START Records to process

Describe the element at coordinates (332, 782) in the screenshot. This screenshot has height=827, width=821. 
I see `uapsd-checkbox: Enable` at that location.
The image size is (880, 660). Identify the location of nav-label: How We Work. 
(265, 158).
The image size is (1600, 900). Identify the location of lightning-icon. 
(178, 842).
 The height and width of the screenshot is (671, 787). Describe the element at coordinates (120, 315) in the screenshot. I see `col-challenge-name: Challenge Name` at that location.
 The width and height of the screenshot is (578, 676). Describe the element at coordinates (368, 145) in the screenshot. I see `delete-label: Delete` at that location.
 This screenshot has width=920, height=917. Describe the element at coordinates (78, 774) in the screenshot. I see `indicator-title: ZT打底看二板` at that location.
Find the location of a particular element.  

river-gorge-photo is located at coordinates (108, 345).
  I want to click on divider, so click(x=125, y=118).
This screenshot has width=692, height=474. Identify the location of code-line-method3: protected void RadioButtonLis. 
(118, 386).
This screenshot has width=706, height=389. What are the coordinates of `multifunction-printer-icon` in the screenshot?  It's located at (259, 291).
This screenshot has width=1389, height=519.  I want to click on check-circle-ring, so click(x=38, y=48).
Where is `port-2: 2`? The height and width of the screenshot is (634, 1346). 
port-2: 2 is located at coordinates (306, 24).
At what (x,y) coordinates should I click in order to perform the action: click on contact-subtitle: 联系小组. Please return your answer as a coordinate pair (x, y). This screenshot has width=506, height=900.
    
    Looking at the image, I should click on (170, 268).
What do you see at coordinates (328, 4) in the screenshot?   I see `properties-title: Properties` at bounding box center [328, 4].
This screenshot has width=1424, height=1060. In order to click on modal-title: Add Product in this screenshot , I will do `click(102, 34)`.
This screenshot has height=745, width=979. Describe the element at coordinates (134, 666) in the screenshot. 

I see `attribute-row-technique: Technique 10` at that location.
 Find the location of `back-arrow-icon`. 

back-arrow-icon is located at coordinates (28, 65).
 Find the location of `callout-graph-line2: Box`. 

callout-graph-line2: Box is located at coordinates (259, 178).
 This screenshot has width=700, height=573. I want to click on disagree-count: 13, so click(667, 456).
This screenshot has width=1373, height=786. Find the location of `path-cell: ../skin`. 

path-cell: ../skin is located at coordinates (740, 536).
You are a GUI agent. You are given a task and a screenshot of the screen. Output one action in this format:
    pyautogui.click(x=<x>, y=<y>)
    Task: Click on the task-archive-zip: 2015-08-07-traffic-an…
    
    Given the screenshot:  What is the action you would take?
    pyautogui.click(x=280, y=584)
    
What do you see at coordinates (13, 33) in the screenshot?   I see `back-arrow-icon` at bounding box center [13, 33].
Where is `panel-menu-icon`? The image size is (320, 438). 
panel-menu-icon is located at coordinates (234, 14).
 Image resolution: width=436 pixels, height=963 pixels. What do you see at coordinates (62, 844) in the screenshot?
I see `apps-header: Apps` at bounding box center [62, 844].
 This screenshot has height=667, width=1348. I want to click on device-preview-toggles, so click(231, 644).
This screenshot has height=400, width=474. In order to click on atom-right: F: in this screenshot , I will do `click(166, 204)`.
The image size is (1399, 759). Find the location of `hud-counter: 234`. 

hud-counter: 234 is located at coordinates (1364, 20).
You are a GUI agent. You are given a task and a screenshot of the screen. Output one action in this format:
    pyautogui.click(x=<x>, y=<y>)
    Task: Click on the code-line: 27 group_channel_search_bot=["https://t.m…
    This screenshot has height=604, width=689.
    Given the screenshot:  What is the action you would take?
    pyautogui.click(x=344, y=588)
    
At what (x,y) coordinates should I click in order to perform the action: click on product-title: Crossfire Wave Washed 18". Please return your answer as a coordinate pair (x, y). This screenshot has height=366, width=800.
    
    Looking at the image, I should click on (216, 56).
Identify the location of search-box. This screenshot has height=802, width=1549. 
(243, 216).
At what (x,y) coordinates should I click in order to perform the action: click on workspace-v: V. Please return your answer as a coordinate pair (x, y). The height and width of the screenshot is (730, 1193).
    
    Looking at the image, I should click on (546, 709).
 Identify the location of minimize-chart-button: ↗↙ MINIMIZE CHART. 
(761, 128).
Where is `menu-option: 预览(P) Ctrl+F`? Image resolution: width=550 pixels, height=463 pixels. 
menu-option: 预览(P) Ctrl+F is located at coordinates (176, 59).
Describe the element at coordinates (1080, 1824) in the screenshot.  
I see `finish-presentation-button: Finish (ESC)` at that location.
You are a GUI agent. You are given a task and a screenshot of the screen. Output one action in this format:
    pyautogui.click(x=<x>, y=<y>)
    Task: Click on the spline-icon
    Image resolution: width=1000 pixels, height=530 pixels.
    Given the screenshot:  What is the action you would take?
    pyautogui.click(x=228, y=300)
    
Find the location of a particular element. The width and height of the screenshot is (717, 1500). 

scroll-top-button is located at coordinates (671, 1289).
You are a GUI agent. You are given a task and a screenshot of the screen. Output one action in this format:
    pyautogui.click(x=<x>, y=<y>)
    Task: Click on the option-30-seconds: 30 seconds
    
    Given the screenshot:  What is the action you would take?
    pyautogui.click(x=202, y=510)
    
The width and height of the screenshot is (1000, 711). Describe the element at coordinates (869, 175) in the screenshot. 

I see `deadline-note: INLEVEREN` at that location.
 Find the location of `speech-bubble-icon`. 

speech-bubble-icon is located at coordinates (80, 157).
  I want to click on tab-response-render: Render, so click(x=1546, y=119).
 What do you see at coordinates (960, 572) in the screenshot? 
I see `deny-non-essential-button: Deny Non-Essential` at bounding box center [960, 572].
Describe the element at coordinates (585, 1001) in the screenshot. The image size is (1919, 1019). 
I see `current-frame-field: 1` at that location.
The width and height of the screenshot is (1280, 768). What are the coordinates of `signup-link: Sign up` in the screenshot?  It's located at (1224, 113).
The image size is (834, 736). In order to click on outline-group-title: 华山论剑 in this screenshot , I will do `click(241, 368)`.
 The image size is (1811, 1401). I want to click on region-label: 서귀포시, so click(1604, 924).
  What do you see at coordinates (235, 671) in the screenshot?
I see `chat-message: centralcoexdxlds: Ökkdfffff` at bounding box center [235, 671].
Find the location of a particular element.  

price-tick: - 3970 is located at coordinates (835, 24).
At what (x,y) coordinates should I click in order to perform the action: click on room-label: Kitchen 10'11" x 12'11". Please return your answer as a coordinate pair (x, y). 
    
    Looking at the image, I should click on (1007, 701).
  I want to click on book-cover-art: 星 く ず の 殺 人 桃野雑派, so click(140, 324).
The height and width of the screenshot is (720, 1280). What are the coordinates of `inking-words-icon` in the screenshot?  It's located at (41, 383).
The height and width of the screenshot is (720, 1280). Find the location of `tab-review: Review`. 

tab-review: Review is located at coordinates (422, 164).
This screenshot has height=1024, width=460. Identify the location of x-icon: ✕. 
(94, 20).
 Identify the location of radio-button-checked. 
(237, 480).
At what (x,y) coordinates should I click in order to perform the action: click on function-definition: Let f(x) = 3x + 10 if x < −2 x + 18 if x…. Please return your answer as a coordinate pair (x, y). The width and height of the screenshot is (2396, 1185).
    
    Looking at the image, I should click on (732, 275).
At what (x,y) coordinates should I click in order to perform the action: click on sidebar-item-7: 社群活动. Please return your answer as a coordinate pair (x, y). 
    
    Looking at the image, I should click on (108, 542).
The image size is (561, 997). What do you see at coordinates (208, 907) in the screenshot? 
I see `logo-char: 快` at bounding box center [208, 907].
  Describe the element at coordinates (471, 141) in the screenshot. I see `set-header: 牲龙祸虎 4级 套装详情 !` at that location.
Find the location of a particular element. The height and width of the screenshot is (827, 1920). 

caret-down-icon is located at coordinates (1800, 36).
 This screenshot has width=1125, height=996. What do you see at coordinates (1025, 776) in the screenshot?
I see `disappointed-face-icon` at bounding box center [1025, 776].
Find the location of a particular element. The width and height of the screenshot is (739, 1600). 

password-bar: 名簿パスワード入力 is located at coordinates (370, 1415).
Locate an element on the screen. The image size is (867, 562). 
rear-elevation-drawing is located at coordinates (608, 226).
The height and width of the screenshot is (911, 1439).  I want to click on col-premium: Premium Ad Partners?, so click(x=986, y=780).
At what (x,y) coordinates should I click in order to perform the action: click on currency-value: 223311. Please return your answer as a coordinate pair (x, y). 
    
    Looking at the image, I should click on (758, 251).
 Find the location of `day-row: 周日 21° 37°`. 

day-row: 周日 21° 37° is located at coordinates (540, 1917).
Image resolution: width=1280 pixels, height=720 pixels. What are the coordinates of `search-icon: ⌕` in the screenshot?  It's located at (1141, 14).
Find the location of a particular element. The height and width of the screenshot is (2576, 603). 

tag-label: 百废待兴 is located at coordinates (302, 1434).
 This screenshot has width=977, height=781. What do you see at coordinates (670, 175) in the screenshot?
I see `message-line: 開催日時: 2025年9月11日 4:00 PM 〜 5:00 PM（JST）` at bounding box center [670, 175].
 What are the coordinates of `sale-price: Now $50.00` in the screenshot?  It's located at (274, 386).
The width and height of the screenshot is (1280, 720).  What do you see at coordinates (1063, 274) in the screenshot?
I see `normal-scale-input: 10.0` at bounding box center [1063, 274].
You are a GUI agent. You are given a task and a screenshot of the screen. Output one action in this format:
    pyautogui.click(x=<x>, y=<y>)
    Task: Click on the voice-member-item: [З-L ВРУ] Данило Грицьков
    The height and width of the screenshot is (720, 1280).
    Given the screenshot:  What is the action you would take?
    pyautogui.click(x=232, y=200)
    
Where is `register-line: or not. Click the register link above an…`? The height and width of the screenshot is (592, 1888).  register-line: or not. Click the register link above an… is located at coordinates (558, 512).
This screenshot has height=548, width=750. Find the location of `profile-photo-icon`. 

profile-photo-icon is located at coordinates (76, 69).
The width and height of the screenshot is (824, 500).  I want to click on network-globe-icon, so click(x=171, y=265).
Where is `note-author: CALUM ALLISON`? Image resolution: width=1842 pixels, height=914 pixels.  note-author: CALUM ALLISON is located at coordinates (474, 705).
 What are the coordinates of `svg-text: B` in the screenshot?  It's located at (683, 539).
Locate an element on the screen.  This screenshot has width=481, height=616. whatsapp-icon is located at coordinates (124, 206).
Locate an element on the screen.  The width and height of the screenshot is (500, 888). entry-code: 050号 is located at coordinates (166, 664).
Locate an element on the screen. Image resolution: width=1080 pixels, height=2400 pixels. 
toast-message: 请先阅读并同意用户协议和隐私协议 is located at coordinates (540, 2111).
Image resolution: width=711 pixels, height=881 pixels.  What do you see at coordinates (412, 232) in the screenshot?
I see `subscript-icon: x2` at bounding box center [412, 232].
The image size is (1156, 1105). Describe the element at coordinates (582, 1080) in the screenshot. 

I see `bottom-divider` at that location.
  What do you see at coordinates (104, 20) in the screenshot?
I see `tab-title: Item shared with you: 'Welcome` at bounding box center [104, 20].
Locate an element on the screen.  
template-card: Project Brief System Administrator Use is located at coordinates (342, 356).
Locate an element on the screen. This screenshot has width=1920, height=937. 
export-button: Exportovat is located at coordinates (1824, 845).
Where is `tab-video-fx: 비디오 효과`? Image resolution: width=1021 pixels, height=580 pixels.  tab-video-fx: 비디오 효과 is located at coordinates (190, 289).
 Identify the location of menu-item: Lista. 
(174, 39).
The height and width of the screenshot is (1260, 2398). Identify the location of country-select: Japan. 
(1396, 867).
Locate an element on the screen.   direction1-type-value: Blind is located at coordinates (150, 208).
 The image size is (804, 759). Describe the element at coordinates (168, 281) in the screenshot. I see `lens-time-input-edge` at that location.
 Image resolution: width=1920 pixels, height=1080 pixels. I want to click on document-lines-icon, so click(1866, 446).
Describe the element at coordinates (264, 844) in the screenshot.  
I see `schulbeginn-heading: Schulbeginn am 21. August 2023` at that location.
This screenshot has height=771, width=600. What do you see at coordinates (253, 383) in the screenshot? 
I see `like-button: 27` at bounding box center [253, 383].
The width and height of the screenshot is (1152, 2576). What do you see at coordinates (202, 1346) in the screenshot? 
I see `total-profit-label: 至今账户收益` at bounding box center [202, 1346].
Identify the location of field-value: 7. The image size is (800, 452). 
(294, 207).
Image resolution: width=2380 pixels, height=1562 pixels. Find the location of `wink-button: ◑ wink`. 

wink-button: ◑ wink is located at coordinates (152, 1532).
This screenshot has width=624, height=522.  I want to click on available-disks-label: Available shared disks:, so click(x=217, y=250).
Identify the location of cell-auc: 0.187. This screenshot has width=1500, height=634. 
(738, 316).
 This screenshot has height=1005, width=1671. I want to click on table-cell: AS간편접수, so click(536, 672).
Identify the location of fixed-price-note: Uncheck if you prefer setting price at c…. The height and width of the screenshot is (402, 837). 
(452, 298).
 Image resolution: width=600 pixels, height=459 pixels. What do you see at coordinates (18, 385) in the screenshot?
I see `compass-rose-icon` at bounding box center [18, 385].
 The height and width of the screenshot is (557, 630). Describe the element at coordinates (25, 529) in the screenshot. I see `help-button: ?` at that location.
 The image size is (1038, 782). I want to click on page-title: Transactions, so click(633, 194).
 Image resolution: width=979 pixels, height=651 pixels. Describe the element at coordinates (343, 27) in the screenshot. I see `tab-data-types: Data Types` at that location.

END Records to process

> [Your instructions]
Reproduce the records above from the beginning up to and including the line that contains "I want to click on divider, so".

> [Response for this exercise]
Describe the element at coordinates (332, 782) in the screenshot. This screenshot has height=827, width=821. 
I see `uapsd-checkbox: Enable` at that location.
The image size is (880, 660). Identify the location of nav-label: How We Work. 
(265, 158).
The image size is (1600, 900). Identify the location of lightning-icon. 
(178, 842).
 The height and width of the screenshot is (671, 787). Describe the element at coordinates (120, 315) in the screenshot. I see `col-challenge-name: Challenge Name` at that location.
 The width and height of the screenshot is (578, 676). Describe the element at coordinates (368, 145) in the screenshot. I see `delete-label: Delete` at that location.
 This screenshot has width=920, height=917. Describe the element at coordinates (78, 774) in the screenshot. I see `indicator-title: ZT打底看二板` at that location.
Find the location of a particular element.  

river-gorge-photo is located at coordinates (108, 345).
  I want to click on divider, so click(x=125, y=118).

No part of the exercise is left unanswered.